Prior to testing, body weight was reduced and maintained at 85% free feeding weight throughout testing to motivate responding. Rewards were 14 mg food pellets (#F05684, BioServ, Frenchtown, NJ, USA), provided first in the home cage and then in the test chamber for 30 minutes in order to acclimate mice to the training environment and the reward (~10 reward pellets/mouse). Mice were next trained to associate the dispensing of reward with simultaneous presentation of a 2-second, 65-dB tone and illumination of the magazine light. Forty pellets were randomly dispensed and mice were required to consume all pellets in a 30-minute testing session.

There were 3 phases of pre-training. In phase 1, the mouse was required to initiate each trial with a head entry into the food magazine upon illumination, which extinguished the magazine light and resulted in the appearance of a 6.5 cm2 stimulus (selected randomly from a catalogue) in 1 of the 2 touchscreen windows for 10 seconds. Immediately after the choice, a 1-pellet reward was delivered, in conjunction with the tone and magazine light cues. The criterion for phase 1 was earning 30 pellets in <30 minutes. In phase 2, the mouse was required to touch the window containing the stimulus to receive a reward and the stimulus remained on the screen until the mouse made a response. The criterion for phase 2 was earning 30 pellets in <30 minutes. Phase 3 was the same as phase 2 with the exception that, to discourage indiscriminate touchscreen responding, touches at a blank window led to a 15-second ‘timeout’ period during which the house light was extinguished and a new trial could not be initiated. Following a blank-screen response, a ‘correction trial’ was given in which the same stimulus was presented in the same window. The next trial proper could not begin until a stimulus-window response was made on a correction trial. There were 30 trials (excluding any correction trials) per session/day. The criterion for phase 3 was touching the stimulus-containing screen on >75% of trials.

Discrimination.

Discrimination involved the simultaneous presentation of 2 novel 6.5 cm2 stimuli (‘fan’ and ‘marbles’) in a spatially randomized manner immediately on trial initiation (Figure S1). Stimuli remained on the screen until the mouse made a response (with no maximum cutoff time) or the session ended (max 60 minutes). Responses at the ‘fan’ stimulus produced a food reward and corresponding 2-second tone/light cue at a continuous rate of reinforcement. Trials with a correct response had a 5-second inter-trial interval after delivery of the reward. Responses at the ‘marble’ stimulus (=‘errors’) produced no food reward and a 15-second ‘timeout’ period. Each error was followed by a correction trial in which the 2 stimuli were presented in the same spatial configuration. The next trial proper could not begin until a correct response was made on a correction trial. Mice were given 30 trials proper per session (1 session per day). Percent correct performance was calculated as the number of correct choices out of the 30 trials proper. Training continued until a performance criterion of >85% correct responses was attained on 2 consecutive sessions. All trials were self-initiated. Reward was delivered in conjunction with the tone and magazine light cues.

Reversal.

For reversal, the designation of stimuli as correct versus incorrect was reversed for each mouse (correct = marbles, error = fan). Training continued on the new contingency until a performance criterion of >85% correct responses (out of the 30 trials proper) was attained on 2 consecutive sessions. All trials were self-initiated. Reward was delivered in conjunction with the tone and magazine light cues.

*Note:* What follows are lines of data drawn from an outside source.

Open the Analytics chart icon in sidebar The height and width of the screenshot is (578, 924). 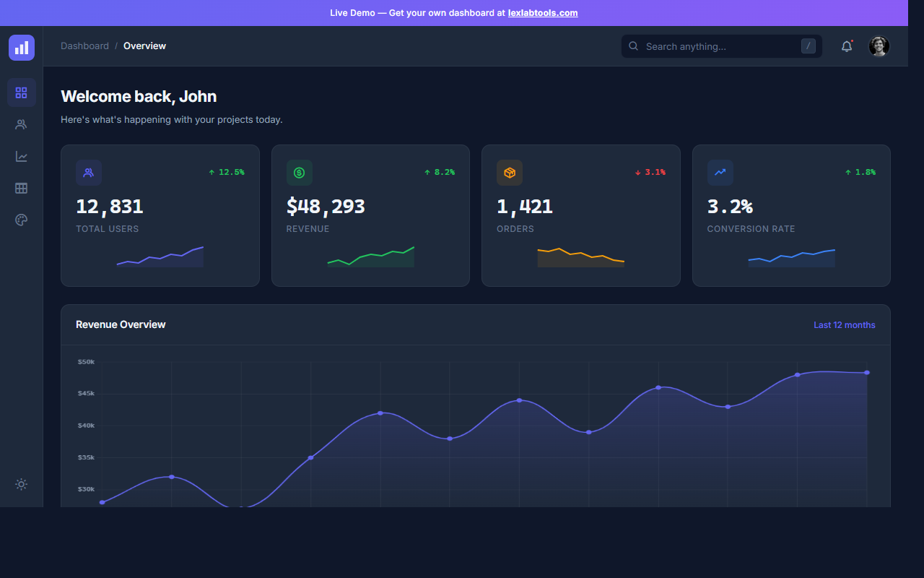pos(21,156)
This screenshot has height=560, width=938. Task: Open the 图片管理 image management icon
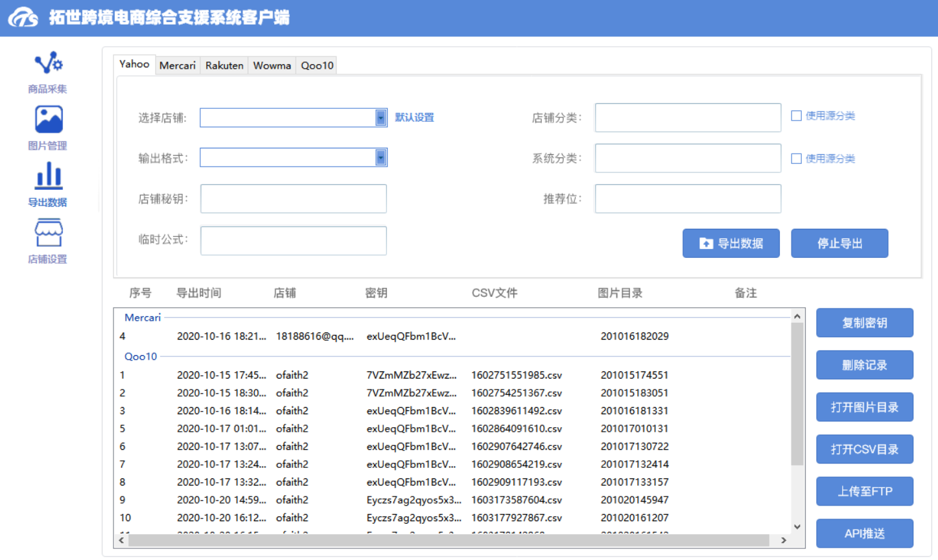pos(49,120)
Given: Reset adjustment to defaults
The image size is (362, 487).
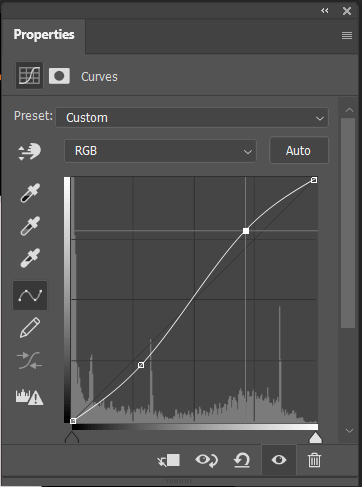Looking at the screenshot, I should point(242,460).
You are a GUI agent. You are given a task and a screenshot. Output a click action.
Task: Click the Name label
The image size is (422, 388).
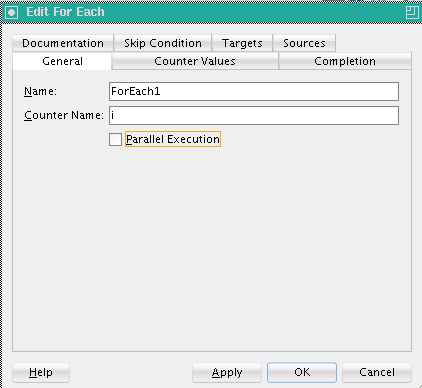pos(40,91)
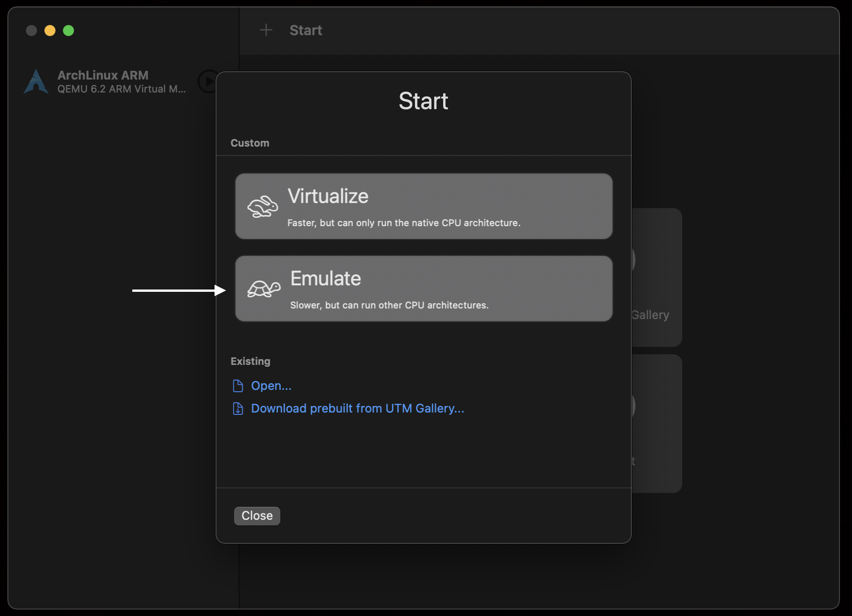The width and height of the screenshot is (852, 616).
Task: Click the yellow minimize window button
Action: click(50, 31)

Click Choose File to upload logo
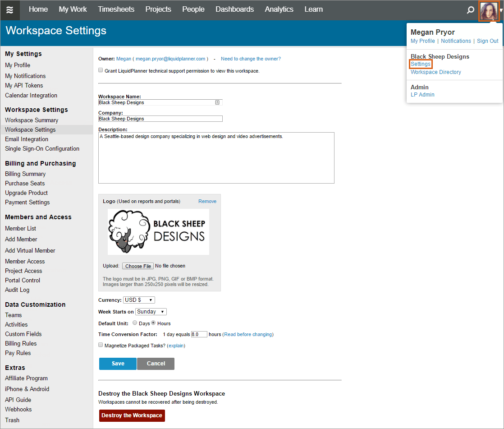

The following dependent measures were analyzed to quantify discrimination and reversal performance (Graybeal et al., 2011; Brigman et al., 2013): percent correct responding (correct responses/30 trials proper)*100), total errors, latency to touch a stimulus (timed from the appearance of the stimuli), and the latency to collect the reward (timed from a correct touch). In addition, the trial-by-trial sequence of responses (both trials proper and correction trials) was analyzed according to whether an error was followed by another error (lose→stay) or a correct response (lose→shift), and whether a correct response was followed by another correct response (win→stay) or an error (win→shift). For FSCV, the dependent measures were analyzed on specific stages of testing (Brigman et al., 2013) corresponding to the sessions when DA was monitored: the first discrimination session (=early discrimination), the next discrimination session after attainment of 85% correct performance (=late discrimination), the first reversal session (=early reversal), the next reversal session after attainment of 50% correct performance (=mid reversal), and the next discrimination session after attainment of 85% correct performance (=late reversal). For optogenetic experiments, the dependent measures were analyzed on the first session of reversal, when the photomanipulations occurred.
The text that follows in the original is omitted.